Description of the task - Repeat the whole listing exactly as written.

Data excerpts -
┄┄┄┄┄┄┄┄┄┄
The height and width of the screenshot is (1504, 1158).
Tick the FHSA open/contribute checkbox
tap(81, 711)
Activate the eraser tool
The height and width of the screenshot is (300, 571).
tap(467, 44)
┄┄┄┄┄┄┄┄┄┄
Task response -
The height and width of the screenshot is (1504, 1158).
Tick the FHSA open/contribute checkbox
tap(81, 711)
Activate the eraser tool
The height and width of the screenshot is (300, 571).
tap(467, 44)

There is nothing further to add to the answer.